### INSTRUCTIONS TO FOLLOW
Write out the items again from the very start through the line that contains "Looking at the", including that line. Leave the pictures out.
-*-
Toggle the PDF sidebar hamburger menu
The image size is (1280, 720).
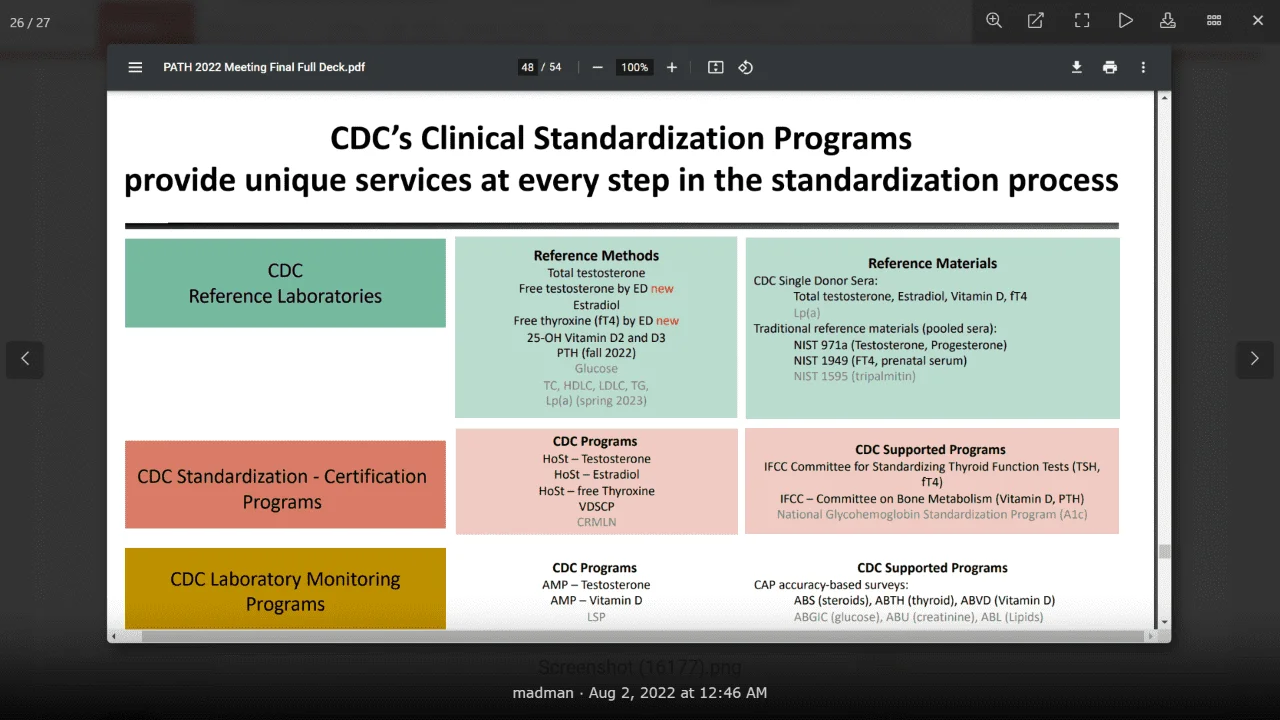[135, 68]
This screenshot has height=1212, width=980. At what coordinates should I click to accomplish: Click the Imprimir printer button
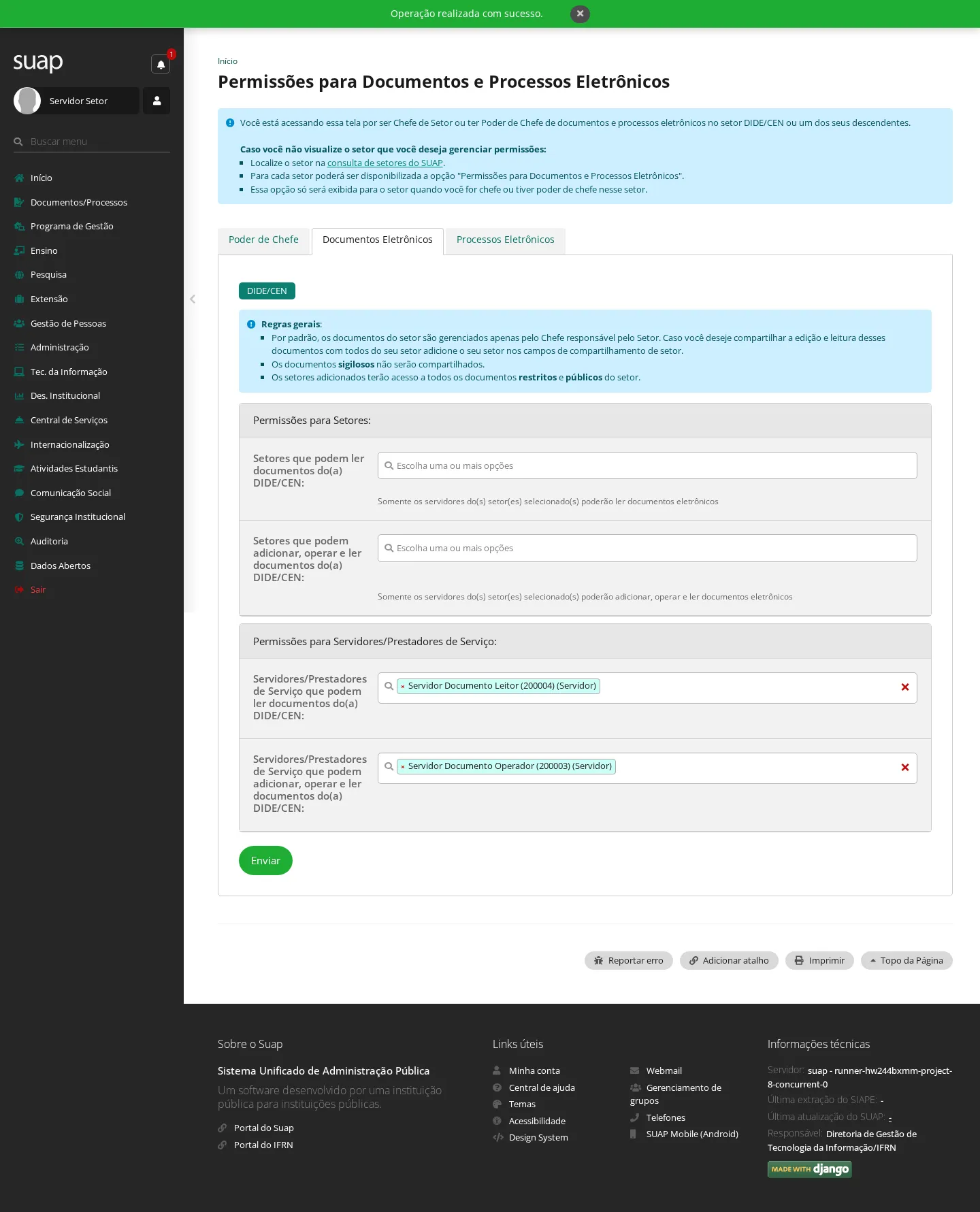(x=819, y=960)
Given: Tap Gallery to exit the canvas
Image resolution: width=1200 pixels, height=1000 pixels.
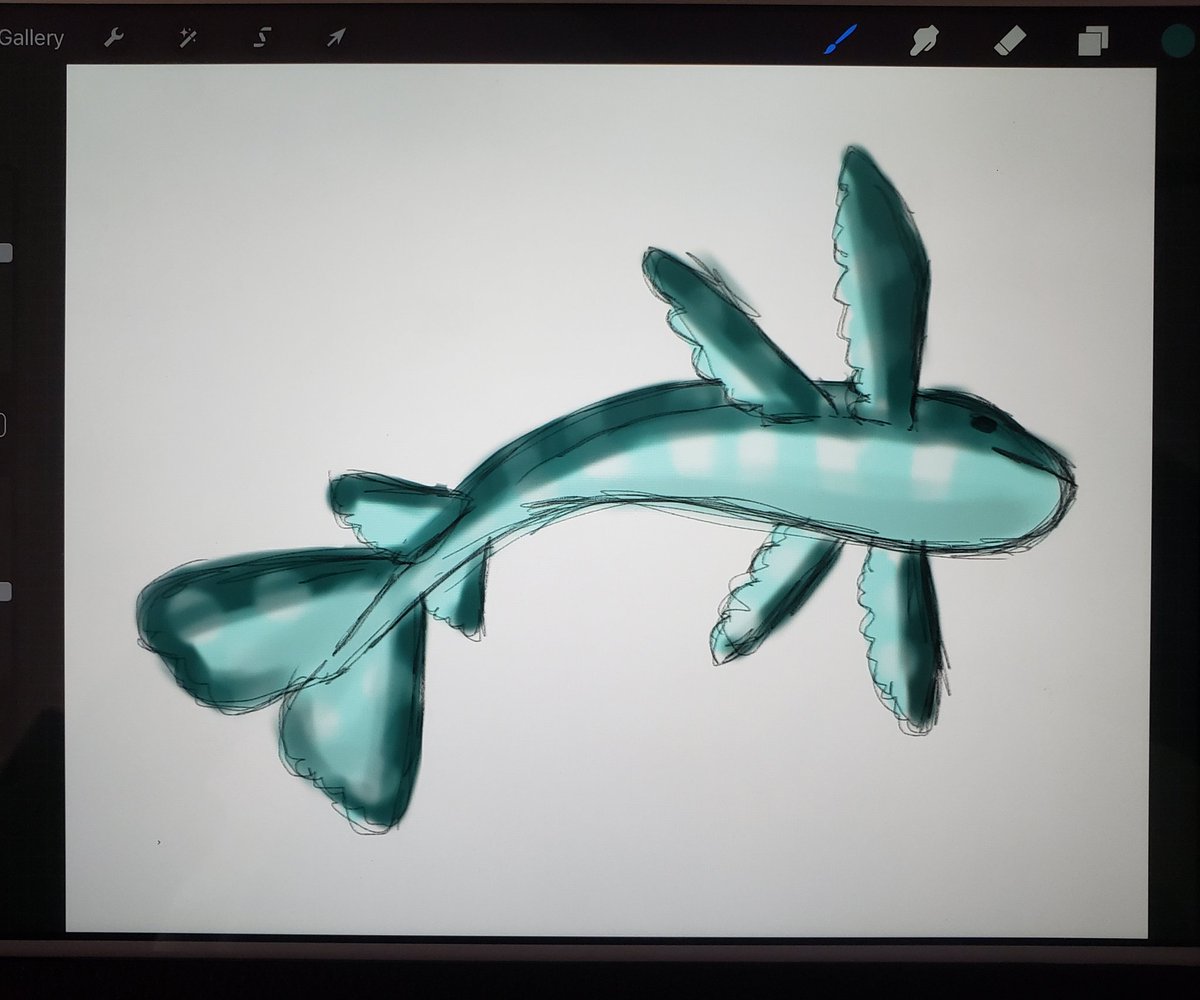Looking at the screenshot, I should (x=31, y=38).
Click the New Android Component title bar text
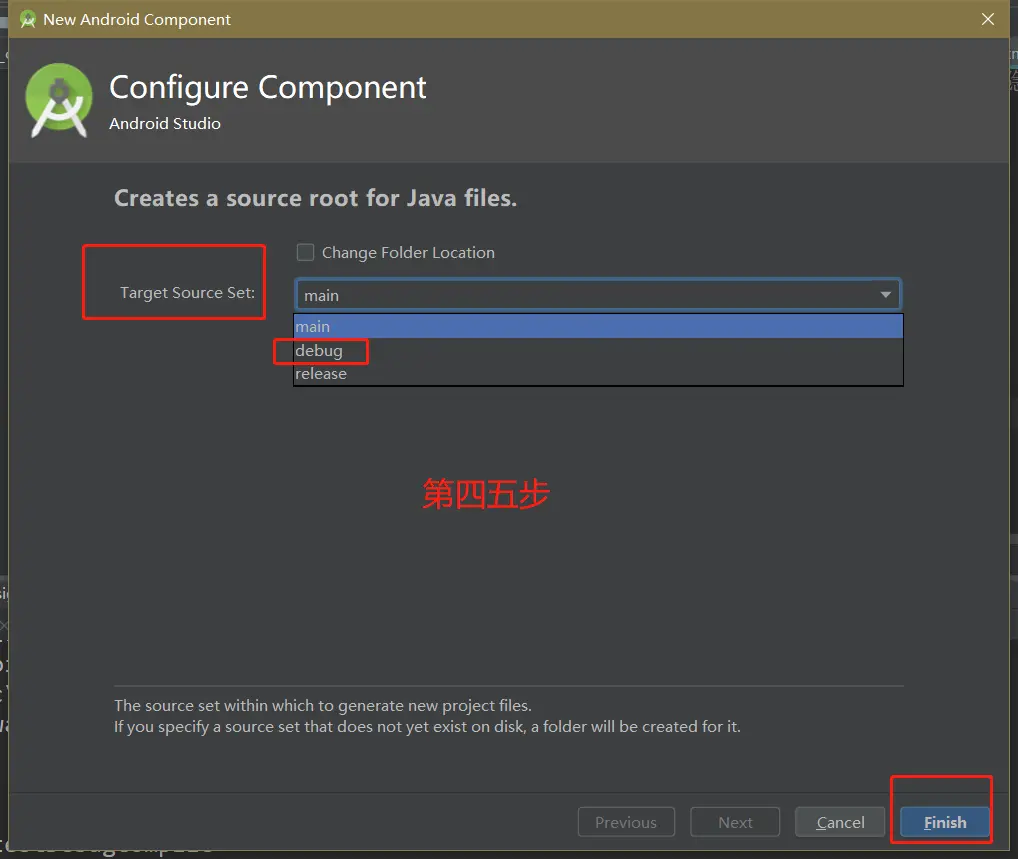The width and height of the screenshot is (1018, 859). pyautogui.click(x=137, y=19)
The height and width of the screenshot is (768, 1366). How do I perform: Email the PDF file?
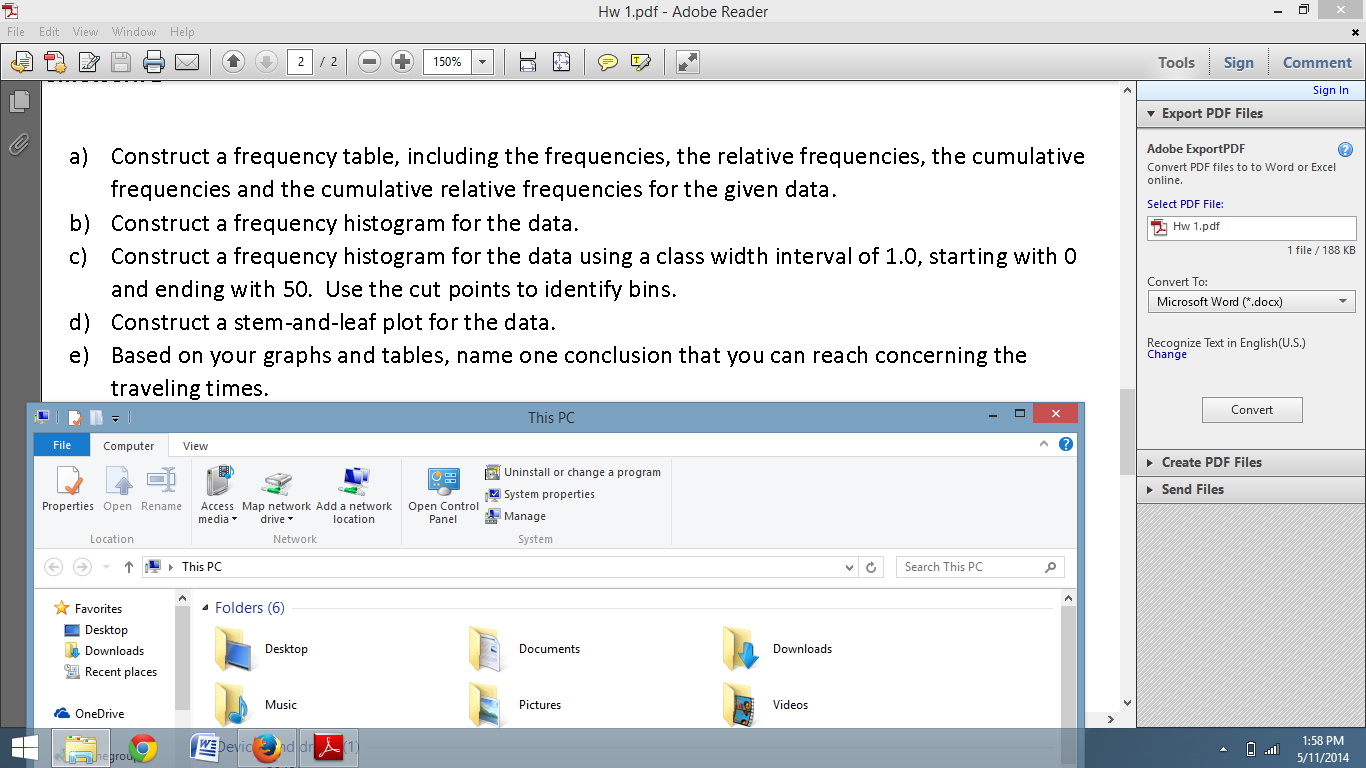(x=189, y=61)
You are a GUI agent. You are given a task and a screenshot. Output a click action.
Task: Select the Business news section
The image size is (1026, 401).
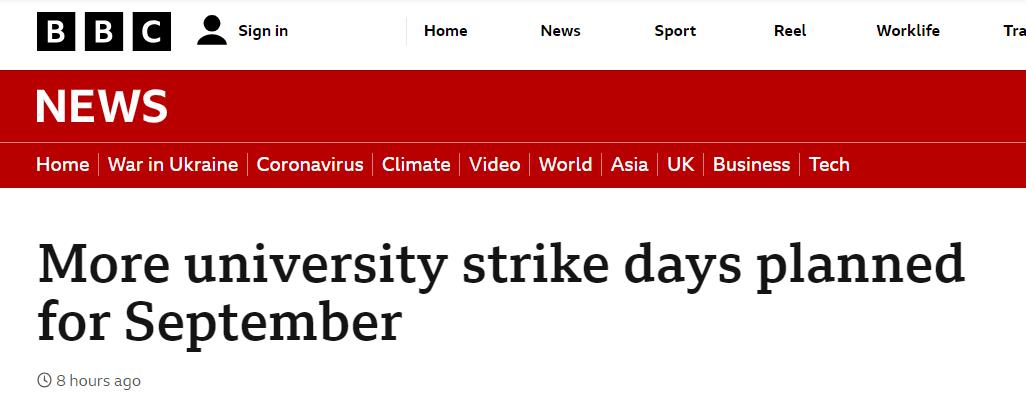751,165
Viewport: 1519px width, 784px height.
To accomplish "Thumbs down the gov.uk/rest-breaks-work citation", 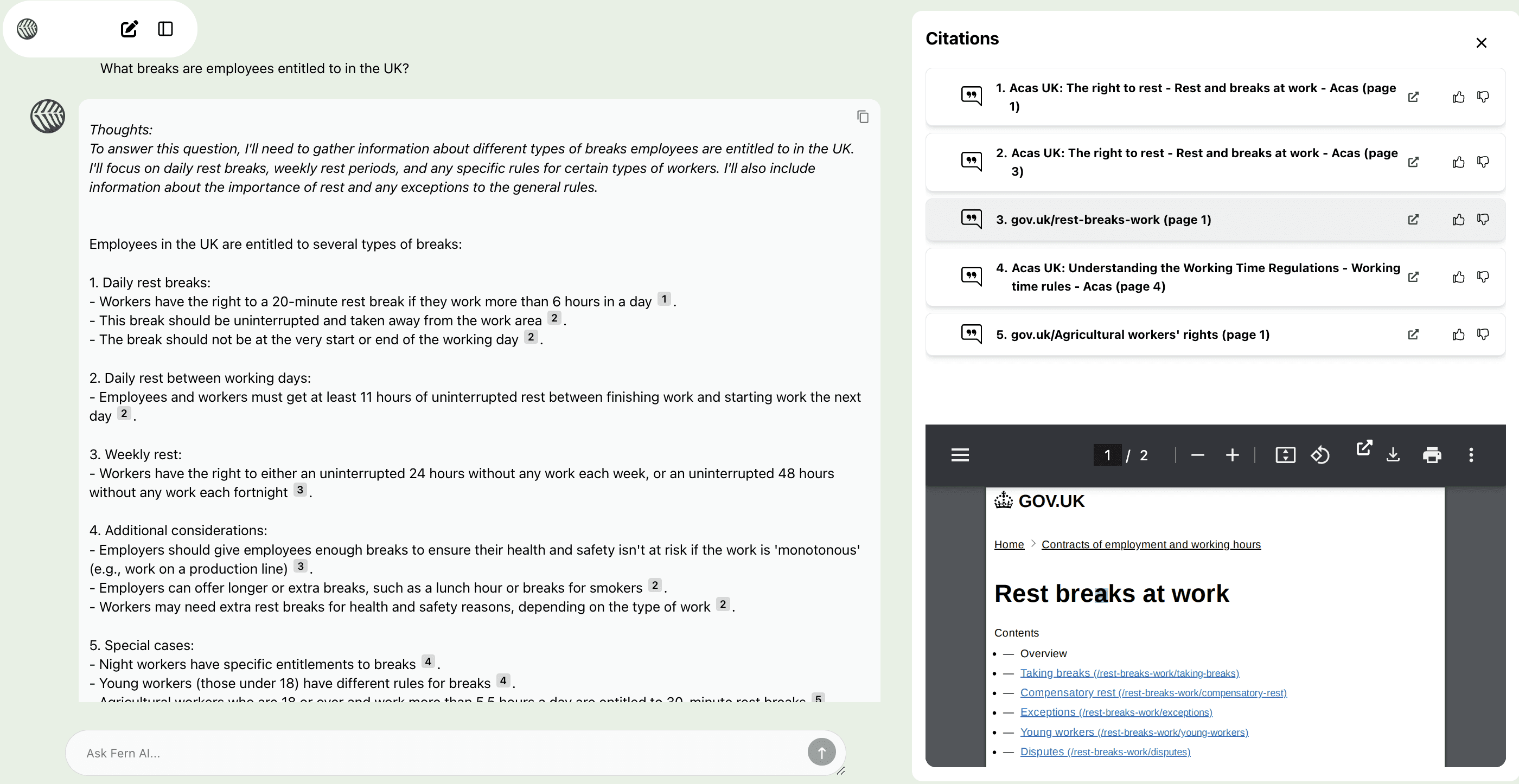I will (x=1483, y=219).
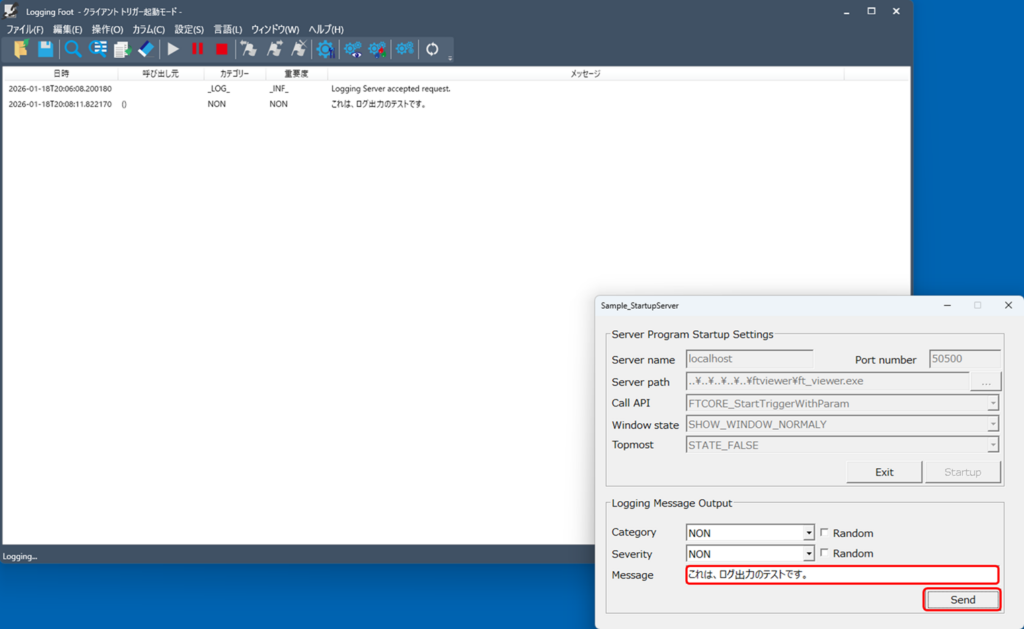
-*-
### TASK OUTPUT
Toggle the PDF sidebar hamburger menu
The image size is (1280, 720).
[135, 68]
This screenshot has height=1212, width=980. At what coordinates should I click to accomplish: Click the Imprimir printer button
(x=819, y=960)
Given: Tap Gallery to exit the canvas
Image resolution: width=1200 pixels, height=1000 pixels.
Looking at the screenshot, I should (x=31, y=38).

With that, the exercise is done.